§ **CHALLENGE**:
Could you quote the records word for word, starting with the line that contains "The height and" and going on through the end of the records, leaving the pictures out of your answer?

§ **AVAILABLE DATA**:
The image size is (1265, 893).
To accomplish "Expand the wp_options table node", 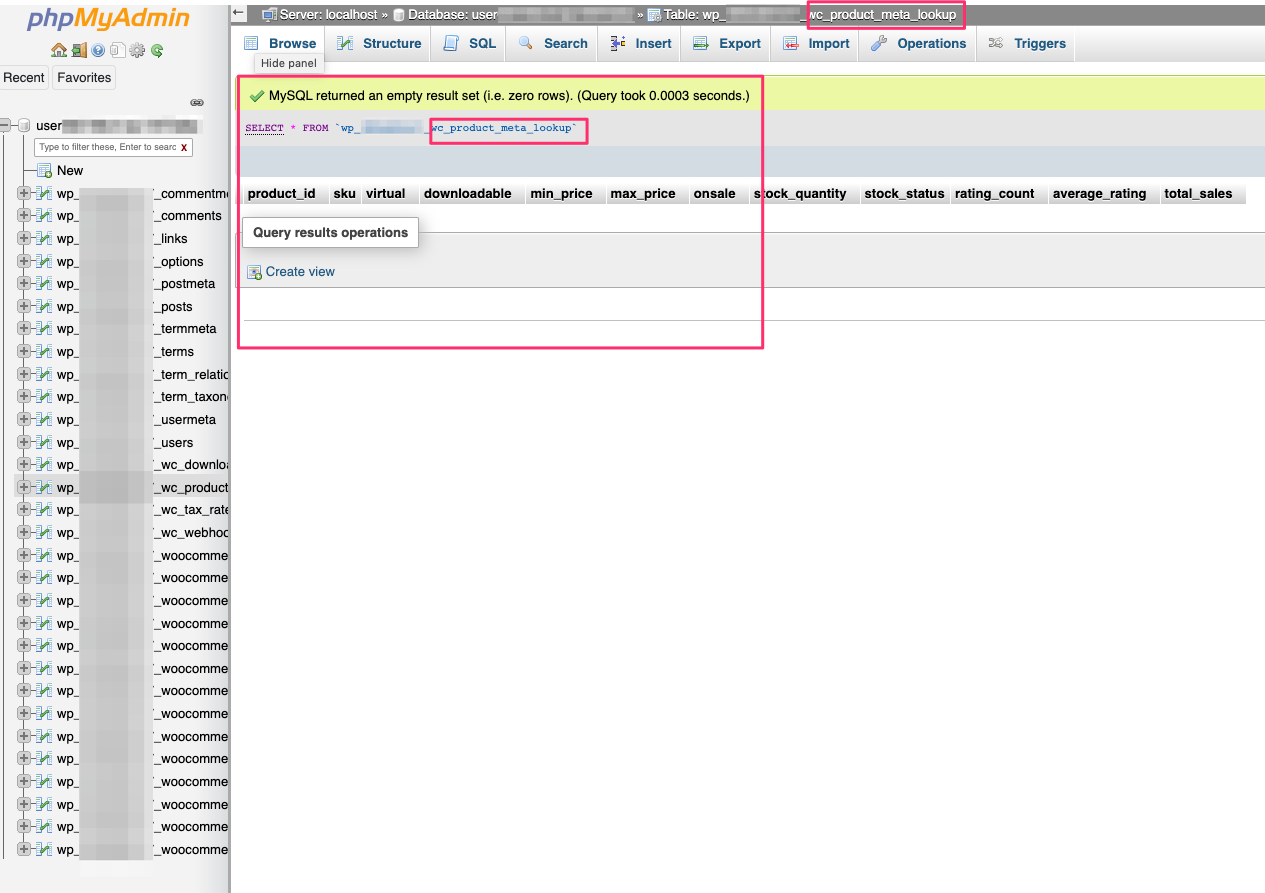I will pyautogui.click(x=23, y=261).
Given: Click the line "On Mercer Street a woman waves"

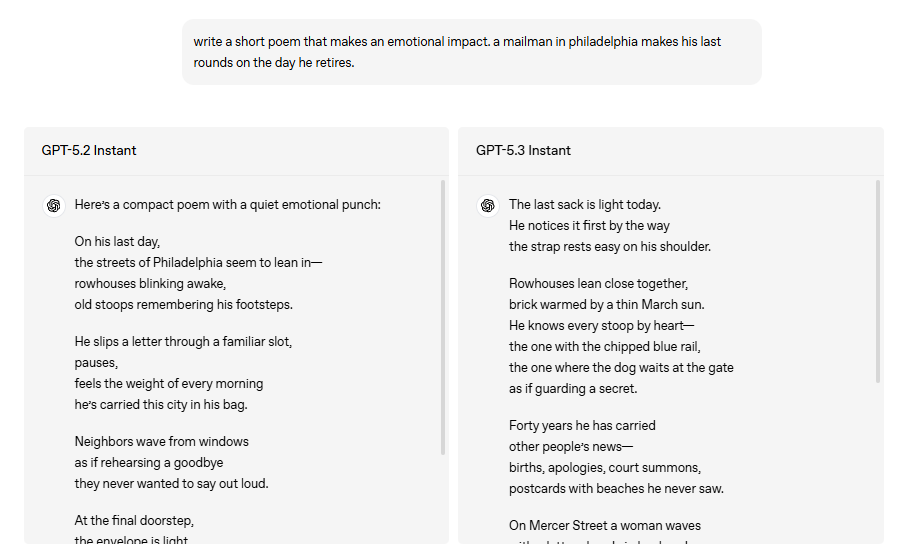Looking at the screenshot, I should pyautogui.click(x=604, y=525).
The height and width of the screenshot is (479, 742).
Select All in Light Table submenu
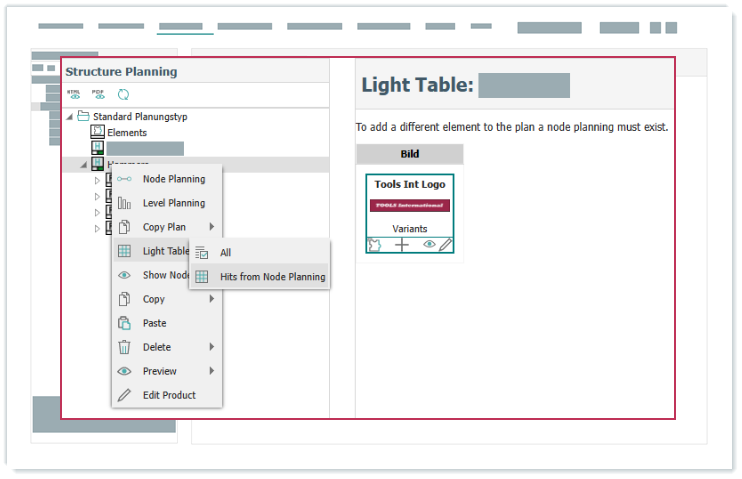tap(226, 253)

§ **RESPONSE TO THIS TASK**:
The height and width of the screenshot is (479, 742).
Select All in Light Table submenu
tap(226, 253)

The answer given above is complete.